Catherine Hampton of SpamBouncer (welcome to the SURBL Discuss list Catherine!) is kindly making available her carefully checked phishing domains and IPs for our inclusion in the SURBL phishing list. They're not currently added to ph.surbl.org, but the hooks are in place to make it live after some discussion here.
Catherine's data come from antiphishing.org plus her own trapped phishes. All are hand checked about once a day. When I reviewed a recent snapshot of the data:
http://www.spambouncer.org/dist/standalone/phishdata/current.txt
I found that 124 of the 193 domains were already listed on various SURBLs. The other new 69 looked quite phishy and probably ok to list.

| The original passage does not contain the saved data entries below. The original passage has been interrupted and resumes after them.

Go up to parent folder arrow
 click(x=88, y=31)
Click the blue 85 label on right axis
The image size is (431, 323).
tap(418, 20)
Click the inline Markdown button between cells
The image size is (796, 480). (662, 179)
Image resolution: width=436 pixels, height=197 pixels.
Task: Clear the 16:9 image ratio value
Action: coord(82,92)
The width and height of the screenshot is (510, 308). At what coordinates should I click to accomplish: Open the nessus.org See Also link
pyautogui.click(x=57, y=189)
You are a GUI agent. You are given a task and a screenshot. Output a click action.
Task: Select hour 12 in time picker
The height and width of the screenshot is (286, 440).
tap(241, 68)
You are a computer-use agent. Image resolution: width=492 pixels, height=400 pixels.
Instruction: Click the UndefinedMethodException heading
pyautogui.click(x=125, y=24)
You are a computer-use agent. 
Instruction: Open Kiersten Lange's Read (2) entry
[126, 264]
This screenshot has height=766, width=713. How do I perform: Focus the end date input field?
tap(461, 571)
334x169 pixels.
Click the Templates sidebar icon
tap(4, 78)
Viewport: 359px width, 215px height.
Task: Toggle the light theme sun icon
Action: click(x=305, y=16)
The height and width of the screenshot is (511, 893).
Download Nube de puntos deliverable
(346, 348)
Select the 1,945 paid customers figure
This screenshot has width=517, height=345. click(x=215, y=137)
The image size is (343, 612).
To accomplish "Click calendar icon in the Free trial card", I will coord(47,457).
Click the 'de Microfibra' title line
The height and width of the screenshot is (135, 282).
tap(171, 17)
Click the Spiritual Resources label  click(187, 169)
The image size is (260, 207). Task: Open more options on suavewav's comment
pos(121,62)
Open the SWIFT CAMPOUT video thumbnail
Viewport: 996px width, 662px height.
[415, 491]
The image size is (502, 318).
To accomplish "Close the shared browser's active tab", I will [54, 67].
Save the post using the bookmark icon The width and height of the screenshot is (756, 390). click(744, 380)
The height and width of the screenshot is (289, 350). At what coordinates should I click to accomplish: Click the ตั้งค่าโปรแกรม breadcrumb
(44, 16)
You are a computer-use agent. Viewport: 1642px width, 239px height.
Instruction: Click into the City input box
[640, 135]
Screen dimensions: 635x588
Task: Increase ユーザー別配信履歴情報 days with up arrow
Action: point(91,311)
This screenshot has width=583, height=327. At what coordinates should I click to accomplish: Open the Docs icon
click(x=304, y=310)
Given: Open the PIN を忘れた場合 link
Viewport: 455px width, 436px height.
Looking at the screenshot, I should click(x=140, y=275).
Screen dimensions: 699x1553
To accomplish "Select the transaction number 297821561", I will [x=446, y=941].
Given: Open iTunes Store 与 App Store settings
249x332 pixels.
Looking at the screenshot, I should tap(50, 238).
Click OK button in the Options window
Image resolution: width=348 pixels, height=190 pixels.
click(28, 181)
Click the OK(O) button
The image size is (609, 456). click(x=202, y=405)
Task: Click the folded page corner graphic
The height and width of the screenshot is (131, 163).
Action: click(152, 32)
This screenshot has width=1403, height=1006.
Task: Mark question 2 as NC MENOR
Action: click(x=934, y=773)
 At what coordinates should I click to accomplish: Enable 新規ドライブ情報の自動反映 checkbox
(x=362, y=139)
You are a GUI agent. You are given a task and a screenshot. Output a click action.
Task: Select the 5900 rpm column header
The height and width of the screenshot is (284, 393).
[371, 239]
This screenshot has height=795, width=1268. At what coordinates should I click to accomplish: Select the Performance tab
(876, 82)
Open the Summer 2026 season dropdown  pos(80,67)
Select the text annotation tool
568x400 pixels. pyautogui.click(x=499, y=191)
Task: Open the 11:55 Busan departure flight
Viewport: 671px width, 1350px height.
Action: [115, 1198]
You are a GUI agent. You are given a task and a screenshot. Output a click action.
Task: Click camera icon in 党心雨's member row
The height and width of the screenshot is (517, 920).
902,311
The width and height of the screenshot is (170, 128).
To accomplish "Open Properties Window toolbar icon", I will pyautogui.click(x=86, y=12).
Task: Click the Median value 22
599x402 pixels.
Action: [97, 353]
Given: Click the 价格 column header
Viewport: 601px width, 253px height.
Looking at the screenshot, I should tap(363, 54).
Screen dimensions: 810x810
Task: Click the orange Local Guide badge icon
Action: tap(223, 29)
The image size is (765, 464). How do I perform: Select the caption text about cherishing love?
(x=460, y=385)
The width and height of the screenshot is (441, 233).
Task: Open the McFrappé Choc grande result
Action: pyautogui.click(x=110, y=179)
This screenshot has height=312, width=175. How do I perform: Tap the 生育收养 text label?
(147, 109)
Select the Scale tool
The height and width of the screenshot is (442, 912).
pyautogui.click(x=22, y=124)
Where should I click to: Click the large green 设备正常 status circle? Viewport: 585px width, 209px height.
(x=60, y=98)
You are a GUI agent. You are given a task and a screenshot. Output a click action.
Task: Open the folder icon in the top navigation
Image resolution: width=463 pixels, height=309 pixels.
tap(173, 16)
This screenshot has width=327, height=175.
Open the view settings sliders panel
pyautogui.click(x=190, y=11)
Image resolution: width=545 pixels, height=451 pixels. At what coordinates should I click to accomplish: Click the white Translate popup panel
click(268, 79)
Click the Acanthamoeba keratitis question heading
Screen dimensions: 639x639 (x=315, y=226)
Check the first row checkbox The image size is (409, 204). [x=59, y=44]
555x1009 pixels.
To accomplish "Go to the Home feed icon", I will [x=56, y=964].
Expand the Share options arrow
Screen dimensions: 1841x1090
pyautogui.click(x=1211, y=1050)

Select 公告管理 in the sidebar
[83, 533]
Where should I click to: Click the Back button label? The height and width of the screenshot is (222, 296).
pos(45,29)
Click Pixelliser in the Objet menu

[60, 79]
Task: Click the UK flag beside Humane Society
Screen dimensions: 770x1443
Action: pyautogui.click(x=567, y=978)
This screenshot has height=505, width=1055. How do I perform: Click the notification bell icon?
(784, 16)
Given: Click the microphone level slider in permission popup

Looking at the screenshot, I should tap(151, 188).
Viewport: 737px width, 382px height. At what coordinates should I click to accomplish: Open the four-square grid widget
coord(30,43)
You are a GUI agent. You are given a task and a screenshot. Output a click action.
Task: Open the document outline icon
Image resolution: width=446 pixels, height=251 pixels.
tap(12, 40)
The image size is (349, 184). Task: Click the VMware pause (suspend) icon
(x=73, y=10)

For the IPs, we had 22 of the 74 listed, and I'll assume the others are probably zombies, etc. as Catherine suggested. Generally speaking there's little harm in listing IPs since most legitimate sites don't get referenced by IP, so there's good upside and little downside for listing them.
Please take a look at the data for yourself and comment.
Regarding expiring the data, Catherine told me:
I expire "Phish IP" listings every month. Phishers move around a LOT, probably because most of the IPs are on compromised or trojaned hosts and tend to get fixed within a couple of weeks.
I don't expire Phish domains formally right now, although eventually I plan to run them through regular "has this domain expired and not been renewed" checks. Since I only list domains designed specifically for phishing and used only by phishers as "Phish domains", they aren't likely to be used for anything else. (Domains like paypalll.com don't seem to have much legitimate use to me.)
which sound like reasonable policies to me.
Does anyone have comments on adding these to the PH list?
Am I forgetting anything Catherine? :-)
Jeff C. -- Don't harm innocent bystanders.